Cette offre, faite il y a une semaine et demie, a été «platement refusée» par les avocats des survivants de l'Holocauste qui ont déposé depuis l'automne 1998 des plaintes en nom collectif contre la première banque allemande et une série d'entreprises ayant employé des travailleurs forcés, a indiqué cette source, sous le couvert de l'anonymat. Deutsche Bank a offert 500 millions de DM (environ 410 millions de francs) et l'industrie allemande entre 500 millions et un milliard de dollars, a-t-on indiqué de même source.

«Les mains pleines d'argent»

Cette information a été connue alors que débutait dans la capitale fédérale, sous les auspices du sous-secrétaire d'Etat Stuart Eizenstat, une série de rencontres entre les différents acteurs du dossier: le ministre allemand à la Chancellerie, Bodo Hombach, le président du directoire de DB, Rolf Breuer, le Congrès juif mondial (CJM) et les avocats défendant les plaintes en nom collectif. Rolf Breuer vient à Washington «les poches pleines d'argent», a commenté cette source.

Le secrétaire général du Congrès juif mondial (CJM), Israël Singer, s'est félicité de cette réunion à Washington avec le président de la Deutsche Bank, Rolf Breuer, indiquant que, «si cela continue, il n'y a pas de raison» de s'opposer à la fusion prévue avec l'américaine Bankers Trust.
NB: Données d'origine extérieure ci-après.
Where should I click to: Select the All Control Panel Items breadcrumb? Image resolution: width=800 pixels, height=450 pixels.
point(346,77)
Le cas de Deutsche Bank avait été encore aggravé par un rapport d'une commission d'enquête indépendante indiquant jeudi que la banque avait aidé au financement de la construction du camp de concentration d'Auschwitz.

Le président de la Deutsche Bank, Rolf Breuer, parti ce week-end aux Etats-Unis pour tenter de trouver une solution à l'indemnisation des travailleurs forcés sous le nazisme, a tracé les grands traits de ce que pourraient être ces réparations dans le quotidien Bild à paraître mardi. «Une solution telle que je me la représente devrait rendre justice au passé et aussi contribuer à ce que de telles abominations ne se reproduisent pas», a-t-il affirmé.
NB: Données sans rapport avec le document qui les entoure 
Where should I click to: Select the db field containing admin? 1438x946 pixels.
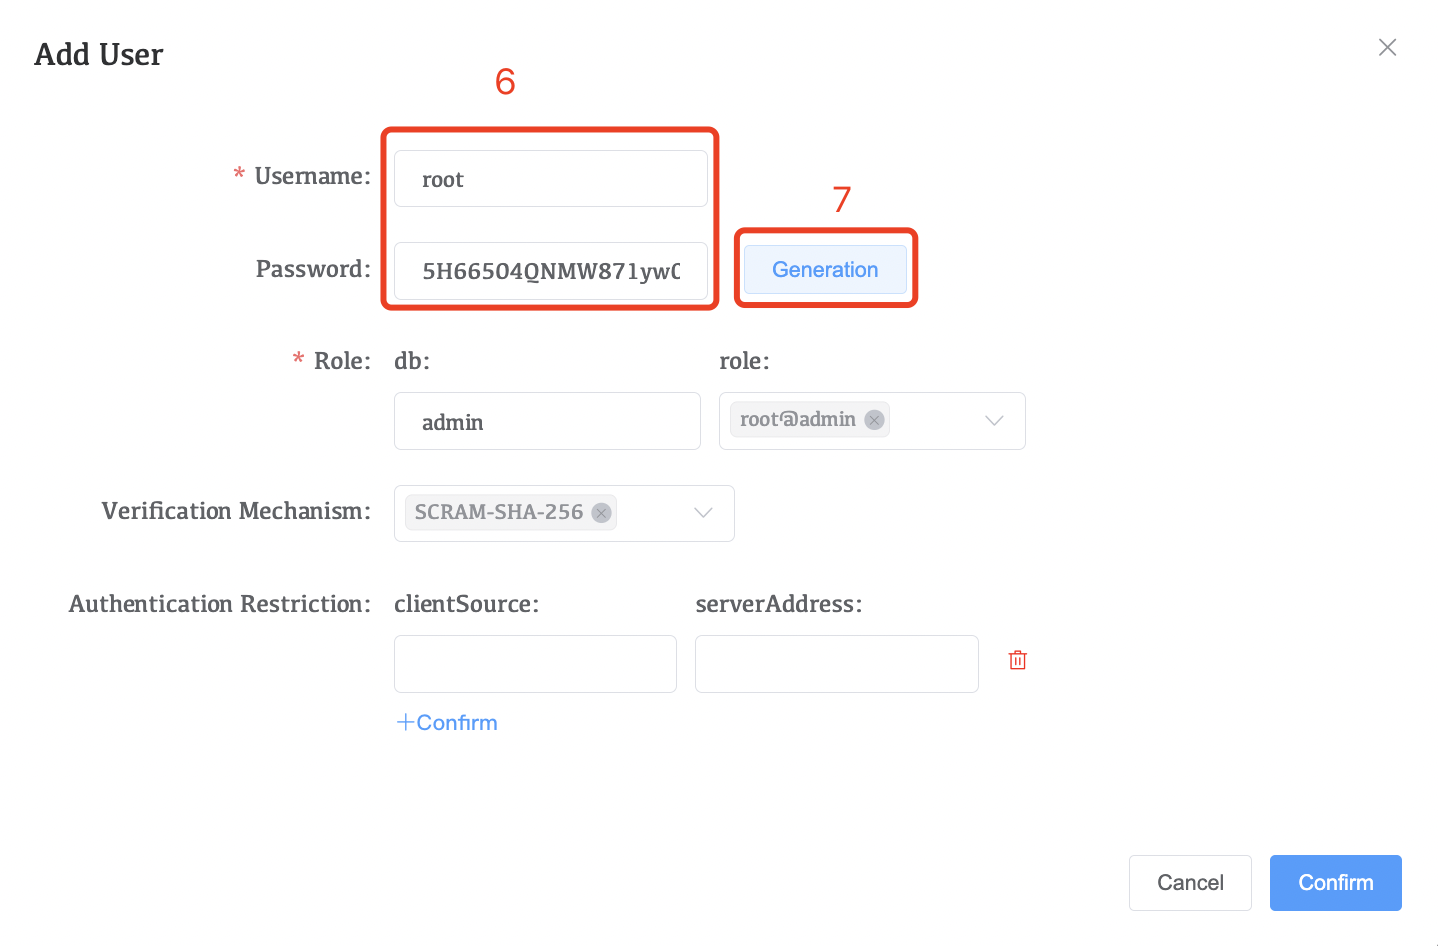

La pointe émergée de l'iceberg?

Un fonds d'indemnisation devrait ainsi comporter «des indemnisations pour les victimes de l'Holocauste encore vivantes aujourd'hui, qui ont vécu de l'autre côté du rideau de fer après-guerre et qui n'ont pas ou pas suffisamment été indemnisées jusqu'à présent», a-t-il ajouté. Mais le fonds devrait aussi avoir «des moyens d'encouragement aux recherches sur l'Holocauste et aux projets communs de réconciliation», a ajouté Rolf Breuer. «Je suis optimiste sur le fait que nous arriverons à un accord à Washington», a-t-il ajouté. Au sujet des révélations à propos de la participation de sa banque au financement du camp d'Auschwitz, Rolf Breuer a estimé qu'elles pouvaient n'être que la pointe émergée d'un iceberg.

«Il reste encore des archives inexploitées dans des pays d'Europe centrale comme la République tchèque, la Bulgarie ou la Roumanie. Personne ne peut prédire ce que ces dossiers contiennent», a-t-il souligné.

Ed Fagan, principal avocat de plaignants juifs contre des compagnies accusées de collusion avec les nazis, avait affirmé samedi détenir assez de preuves pour «démolir» la Deutsche Bank, première banque privée allemande.

Rolf Breuer a appelé les banques allemandes à «faire face à leur passé pas toujours glorieux, dans le sens d'une responsabilité morale et éthique».